Personal information
- Full name: John Anderton Darwall-Smith
- Born: 12 April 1912 Marylebone, London, England
- Died: 22 June 1976 (aged 64) Hemel Hempstead, Hertfordshire, England
- Batting: Right-handed
- Bowling: Right-arm fast-medium
- Relations: Randle Darwall-Smith (brother)

Domestic team information
- 1933–1934: Oxford University

Career statistics
| Competition | First-class |
| Matches | 5 |
| Runs scored | 98 |
| Batting average | 12.25 |
| 100s/50s | –/– |
| Top score | 36 |
| Balls bowled | 799 |
| Wickets | 13 |
| Bowling average | 30.23 |
| 5 wickets in innings | – |
| 10 wickets in match | – |
| Best bowling | 4/106 |
| Catches/stumpings | 2/– |
- Source: Cricinfo, 4 June 2019

= John Darwall-Smith =

English cricketer (1912–1976)

John Anderton Darwall-Smith (12 April 1912 – 22 June 1976) was an English first-class cricketer. Darwall-Smith played first-class cricket for Oxford University and the Free Foresters in mid-1930s, before serving in the Second World War.

==Life, cricket and war service==
Darwall-Smith was born at Marylebone in April 1912. He was educated at Winchester College, From Winchester he went up to Trinity College, Oxford. While at Oxford he made his debut in first-class cricket for Oxford University against the touring West Indians in 1933 at Oxford. He made three further first-class appearances for Oxford, playing two more matches in 1933 and one in 1934. He scored 83 runs and took 9 wickets in his four matches, but was unable to establish himself in the Oxford team. While at Oxford he played football for Oxford University and Corinthians. He made a final appearance in first-class cricket for the Free Foresters against Oxford University in 1937.
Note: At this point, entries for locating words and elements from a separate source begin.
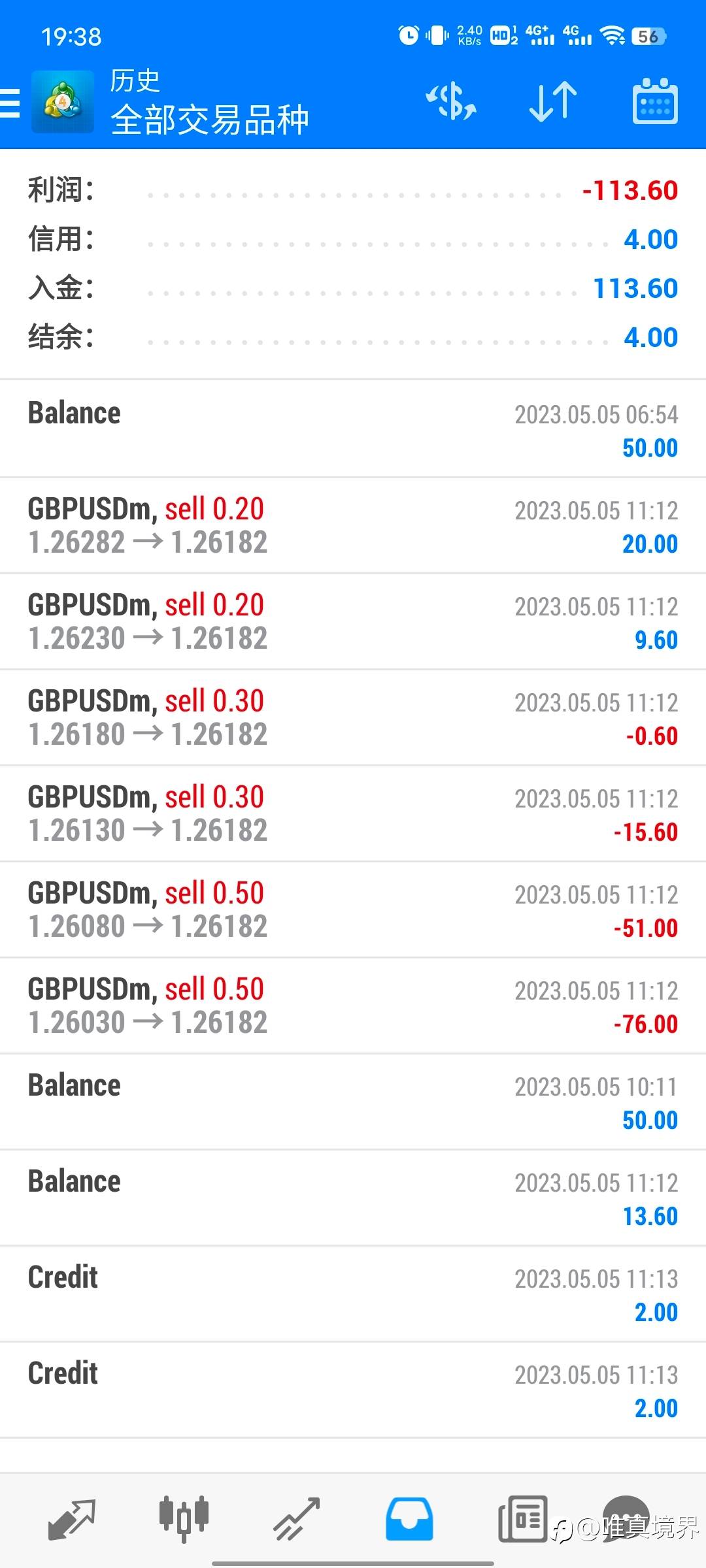Viewport: 706px width, 1568px height.
Task: Open the calendar date range picker
Action: point(655,103)
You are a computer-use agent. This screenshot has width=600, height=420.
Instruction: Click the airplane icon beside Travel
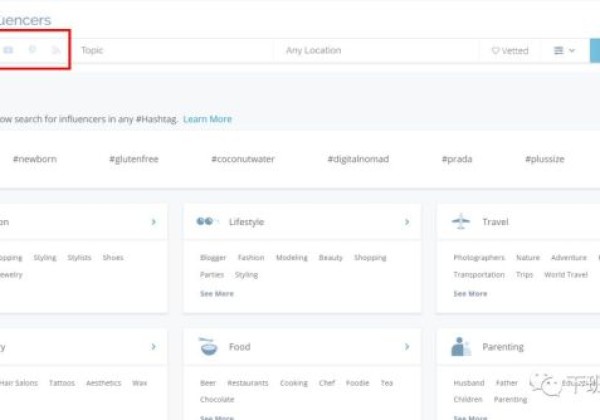460,222
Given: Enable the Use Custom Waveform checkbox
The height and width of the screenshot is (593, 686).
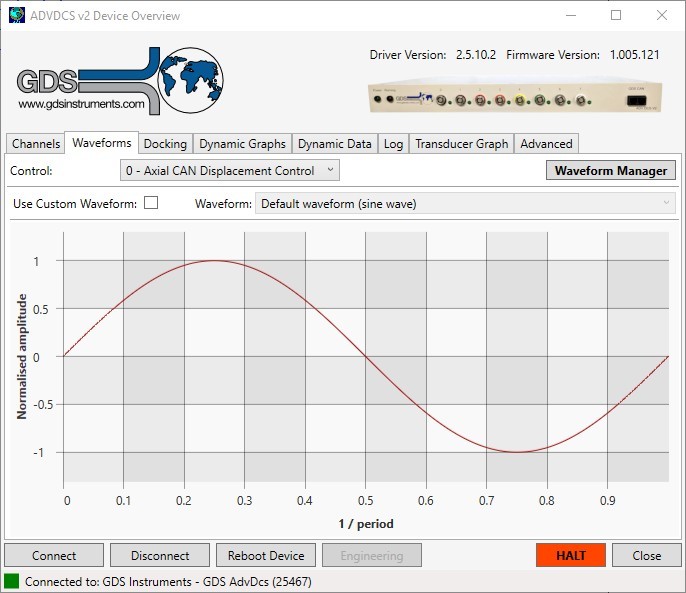Looking at the screenshot, I should tap(151, 203).
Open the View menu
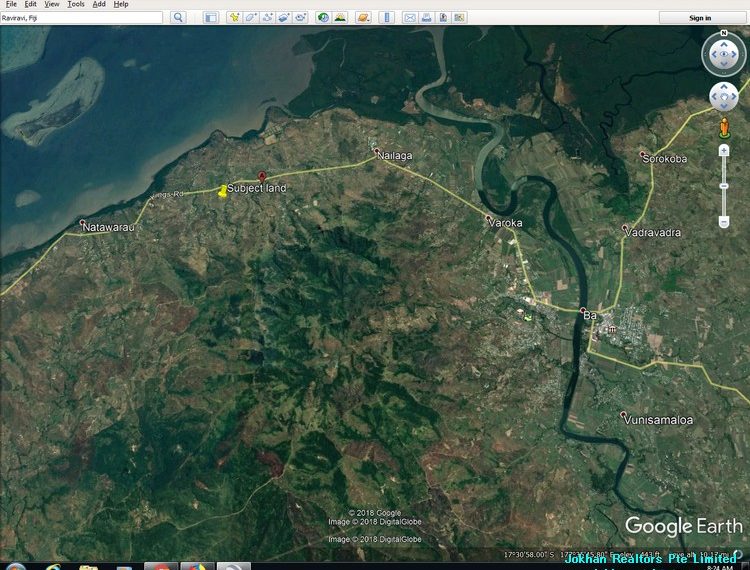750x570 pixels. [52, 4]
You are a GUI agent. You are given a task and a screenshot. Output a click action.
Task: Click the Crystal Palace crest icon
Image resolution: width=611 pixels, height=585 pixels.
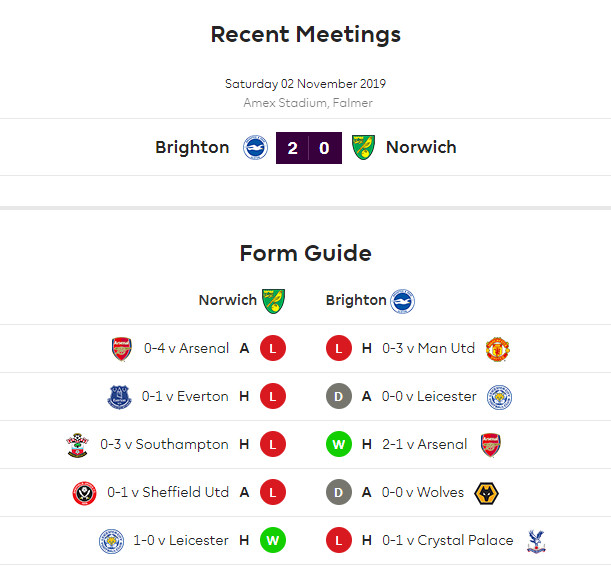(536, 541)
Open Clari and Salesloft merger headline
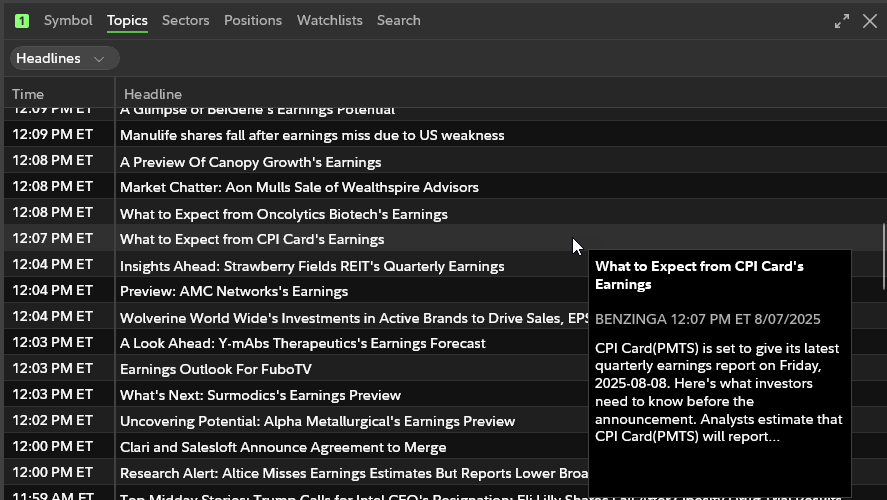 pyautogui.click(x=283, y=447)
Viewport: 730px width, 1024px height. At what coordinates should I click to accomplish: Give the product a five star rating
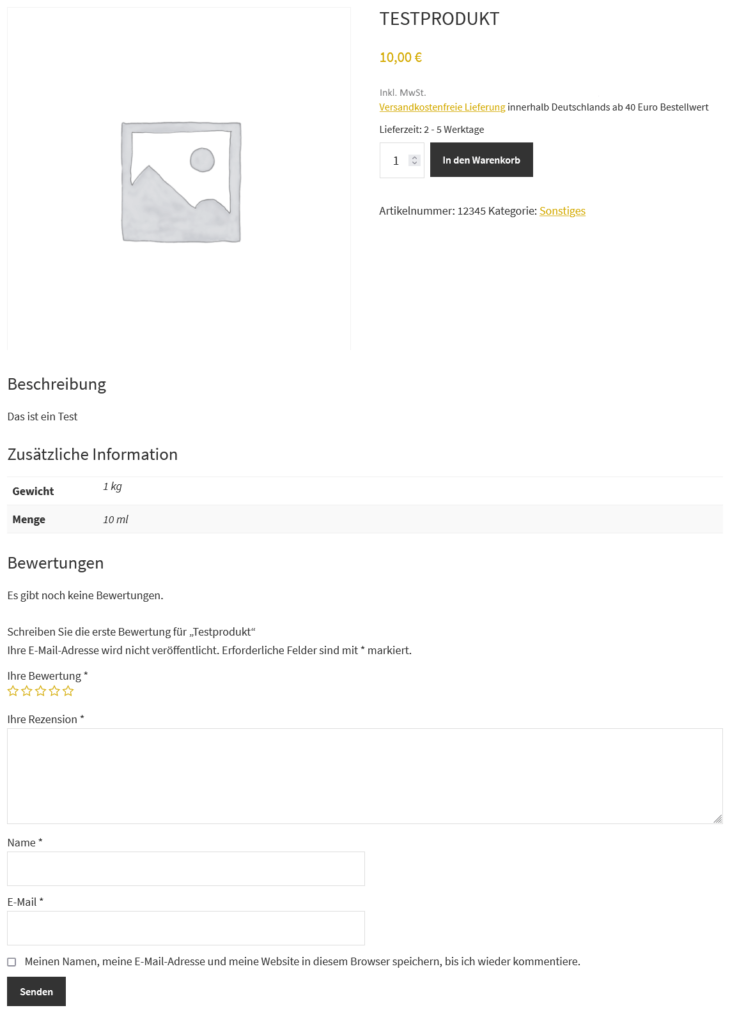[x=68, y=691]
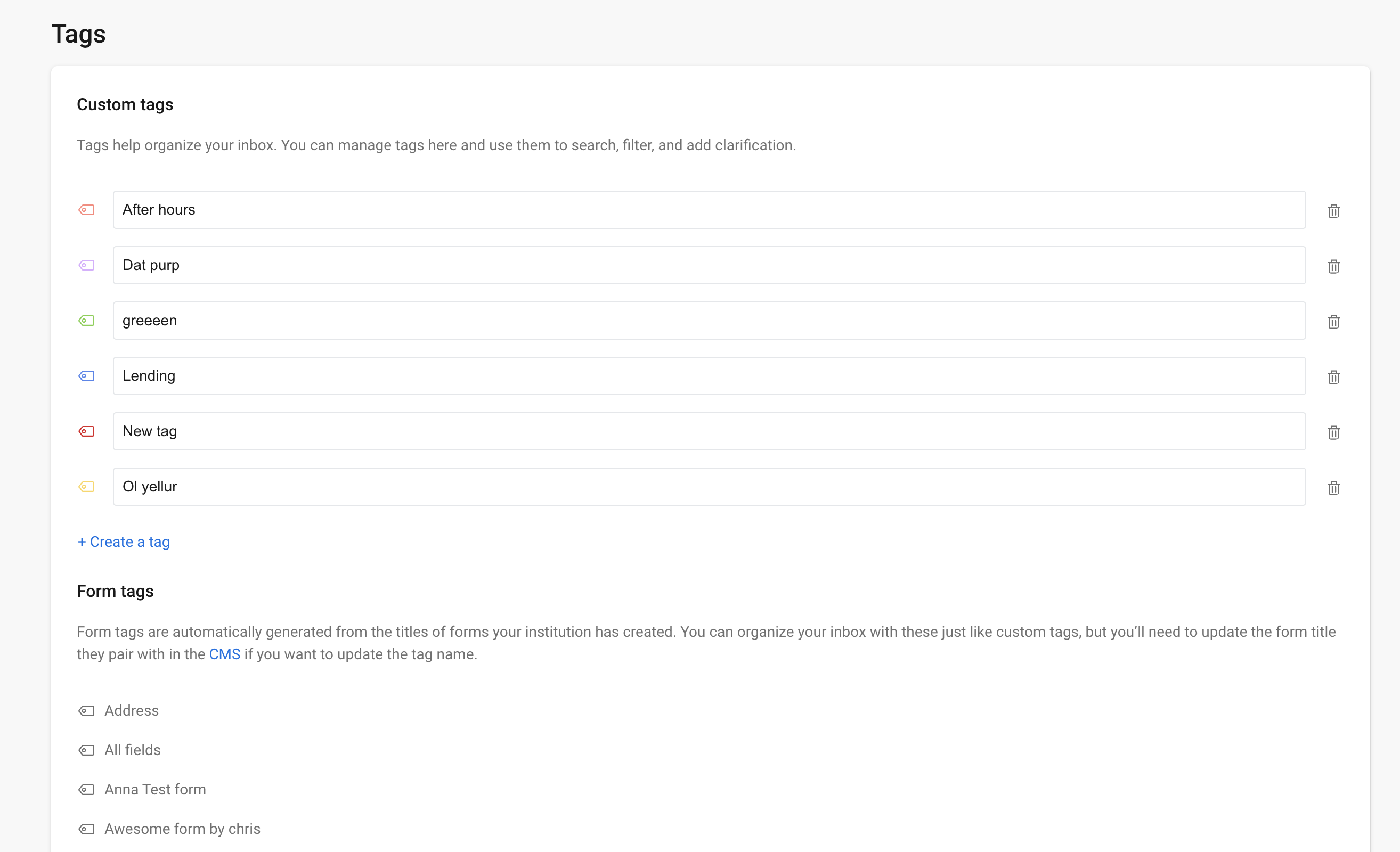1400x852 pixels.
Task: Change color of purple Dat purp tag icon
Action: (x=86, y=265)
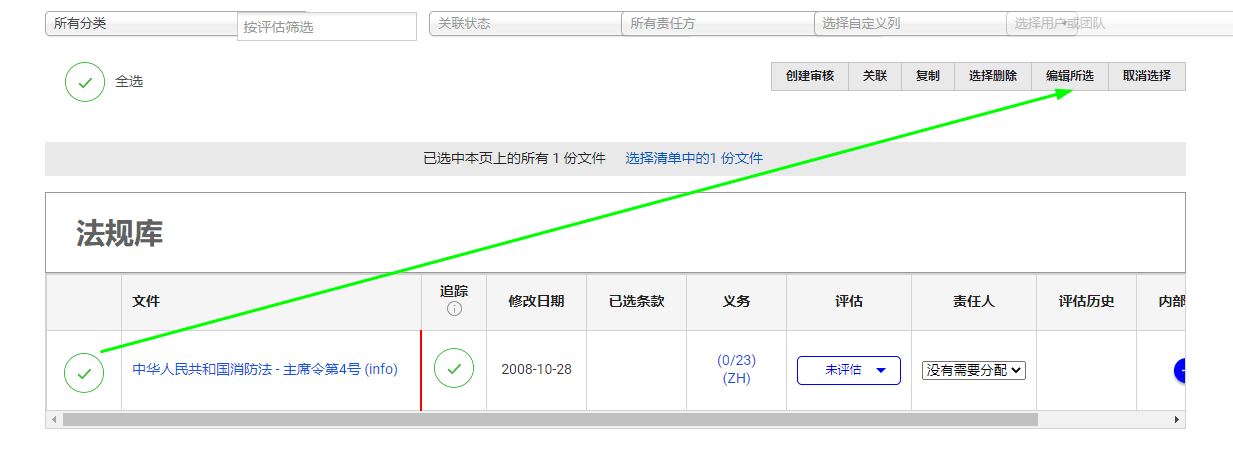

During the height of the Second World War, Darwall-Smith was commissioned into the King's Royal Rifle Corps as a second lieutenant in March 1941. He was mentioned in dispatches in March 1945, by which point he held the rank of captain. He died in hospital at Hemel Hempstead in June 1976. His younger brother, Randle Darwall-Smith, also played first-class cricket.